Since I didn’t have dinner, I started thinking about, well, food, obviously. I needed to plan the meals for this week so we didn’t have to go to the wallmart in the middle of the week ’cause we don’t have a car and blah blah blah… BUT I forgot a little detail: hate cooking! The only thing I hate MORE than cooking is thinking about what to cook! So, I did something fun instead and I wanted to share it with you guys!

meals

TA-DA! It’s all yellow-ish and it’s got a little bit of red ’cause these colors are suppose to make you hungry and the color combination is kind of stolen but whatever…

NOW I can hang this on my fridge and just write down my plans for the week and whatever groceries I’ll need for next week.

See? I don’t even remember I still look like I’m pregnant anymore! Nope. Not even thinking about it.

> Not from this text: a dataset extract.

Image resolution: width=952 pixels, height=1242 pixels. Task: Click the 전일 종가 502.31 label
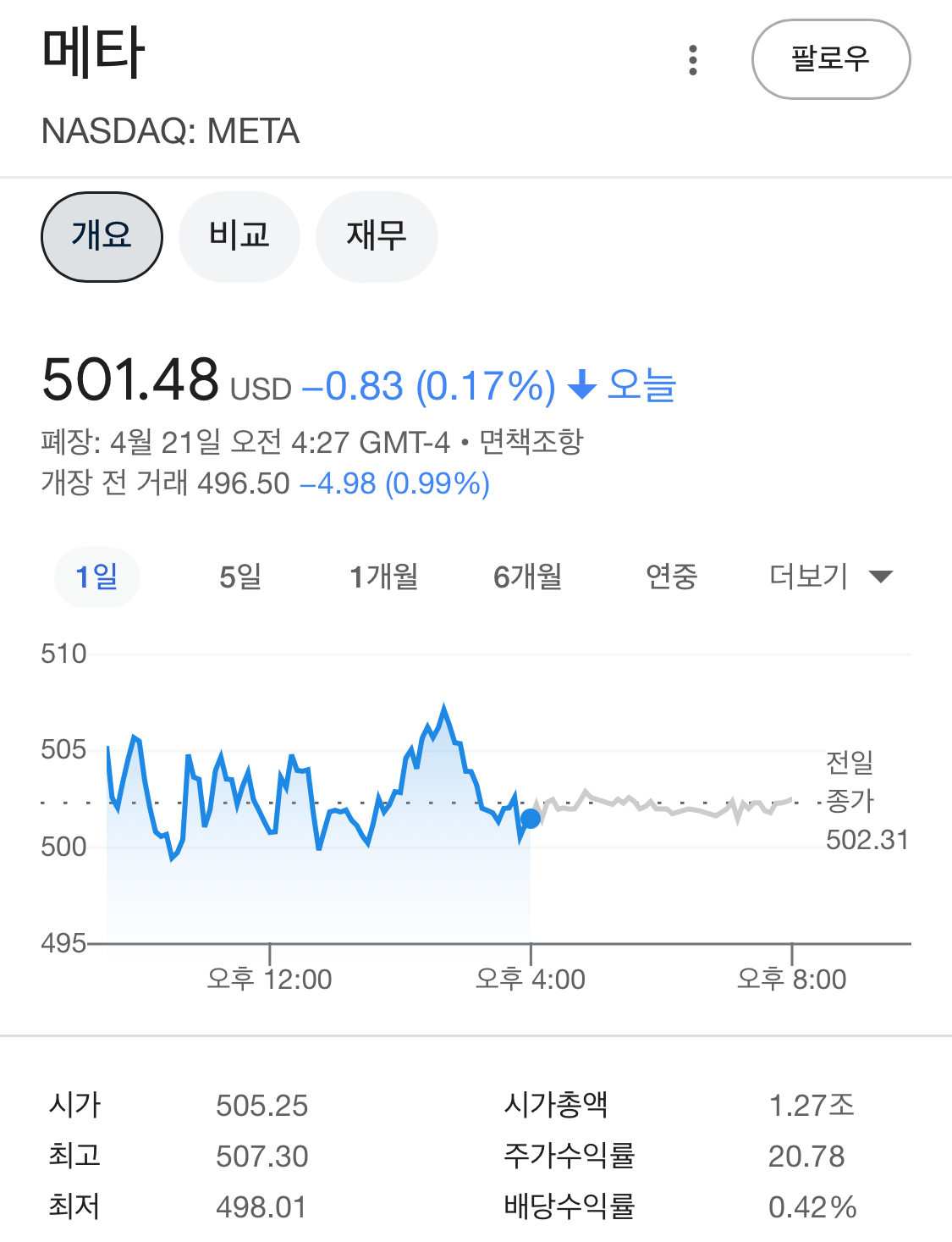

Oh, and this was my favorite moment of the day:

11951401_169955063337411_2501781735155714517_n

And, of course, the kiss:

  
One day, there were inside me. That’s as magical as it gets… =)

Take care, guys!

3 thoughts on “Forever (and ever) pregnant

  1. OMG. That old woman is old enough to know you NEVER ask a woman if she’s pregnant, even when it’s obvious she’s bursting at the seams with a baby inside. I am so sorry you had to go through that. I’ve had that happen to me before, too.

    I’m right there with you – I HATE cooking, and I especially hate trying to figure out what to make.